[ 
https://issues.apache.org/jira/browse/TAJO-858?page=com.atlassian.jira.plugin.system.issuetabpanels:comment-tabpanel&focusedCommentId=14021514#comment-14021514
 ] 

Prafulla T commented on TAJO-858:
---------------------------------

Hi,

I am done with basic changes required to get Tajo working in kerberized hadoop, 
but I would need help from senior Tajo contributors.
My patch can be viewed at following pull request.
https://github.com/apache/tajo/pull/30

My questions.
1. I have developed new api to get FileSystem object. I need to replace all 
Path.getFileSystem calls with this new function. New getFileSystem implement 
depends on certain paramaters set in TajoConf. How should we reliably make sure 
that required parameters are set in TajoConf before .getFileSystem is called?
2. I see that tajo.storage.* class is not accessible in tajo-common. Certain 
classes in tajo-common requires new API to get filesystem object. Should I move 
my new class FileSystemUtil to tajo-common ?
3. Delegation token is considered as some important and confidential 
information in secured hadoop. We would  need some way to securely exchange it 
in Tajo cluster. I think, This can be done later as separate issue. ( See 
http://hortonworks.com/blog/the-role-of-delegation-tokens-in-apache-hadoop-security/
 )

Right now, simple query works with kerberized hadoop, but longer query hits 
following exception when we try to create staging directory.
java.io.IOException: org.apache.tajo.conf.TajoConfException: Hadoop DFS 
delegationToken is null, It should have been set in TajoMaster
        at 
org.apache.tajo.storage.FileSystemUtil.getFileSystem(FileSystemUtil.java:188)
        at 
org.apache.tajo.storage.FileSystemUtil.getFileSystem(FileSystemUtil.java:144)
        at 
org.apache.tajo.master.querymaster.QueryMasterTask.initStagingDir(QueryMasterTask.java:373)
        at 
org.apache.tajo.master.querymaster.QueryMasterTask.init(QueryMasterTask.java:160)
        at 
org.apache.tajo.master.querymaster.QueryMaster$QueryStartEventHandler.handle(QueryMaster.java:378)
        at 
org.apache.tajo.master.querymaster.QueryMaster$QueryStartEventHandler.handle(QueryMaster.java:371)
        at 
org.apache.tajo.master.TajoAsyncDispatcher.dispatch(TajoAsyncDispatcher.java:137)
        at 
org.apache.tajo.master.TajoAsyncDispatcher$1.run(TajoAsyncDispatcher.java:79)
        at java.lang.Thread.run(Thread.java:724)

# [Given information]
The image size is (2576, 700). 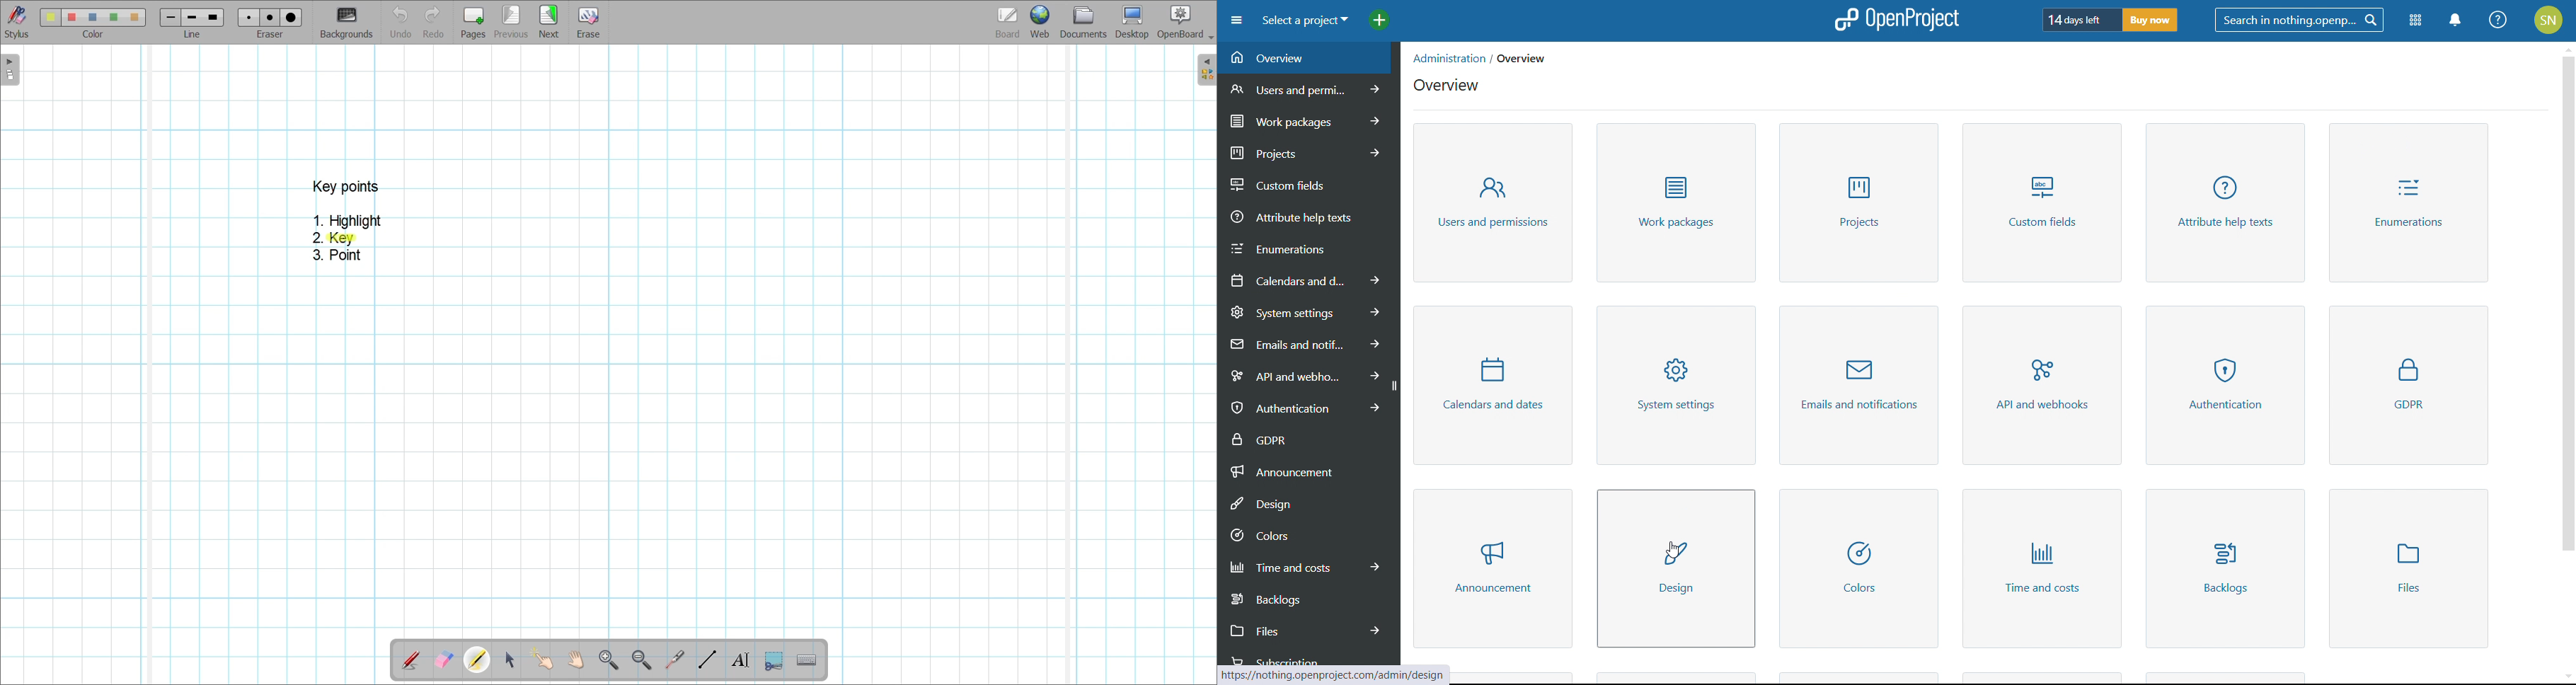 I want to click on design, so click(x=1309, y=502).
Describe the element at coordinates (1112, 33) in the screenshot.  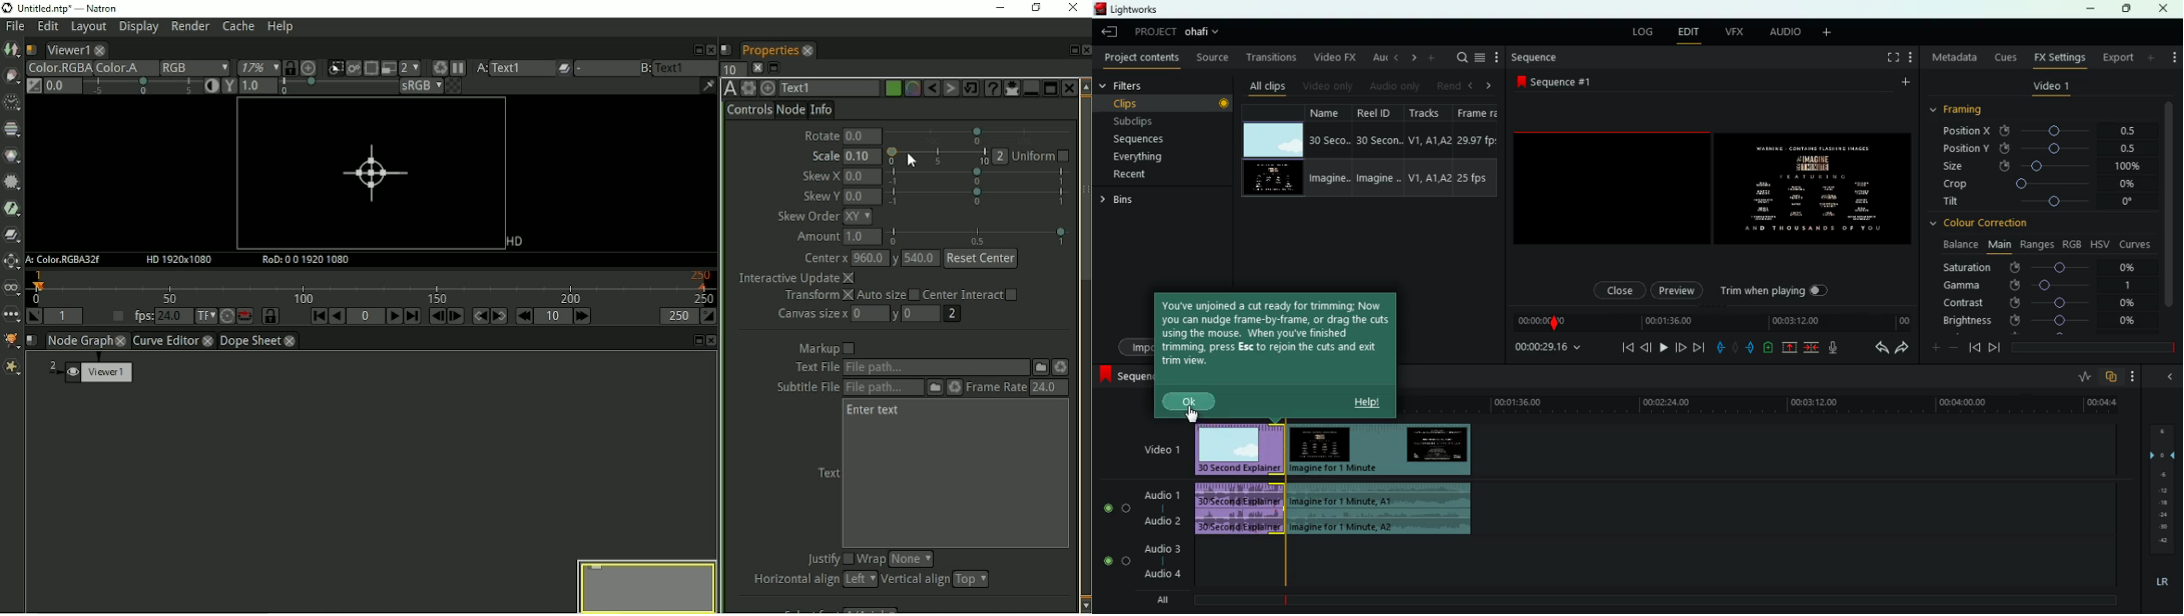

# [Goal]
Summarize the TAJO-858 comment in two sentences. The data are not required for this exercise.

# [Final answer]
The commenter has finished the basic changes needed to run Tajo on kerberized Hadoop, posted them as a pull request, and asks how to ensure the TajoConf parameters required by a new getFileSystem API are set before it is called, whether the FileSystemUtil class should move to tajo-common, and how delegation tokens might be exchanged securely in a Tajo cluster, possibly as a separate issue. At present a simple query works with kerberized Hadoop, but a longer query fails when creating the staging directory because the Hadoop DFS delegation token is null.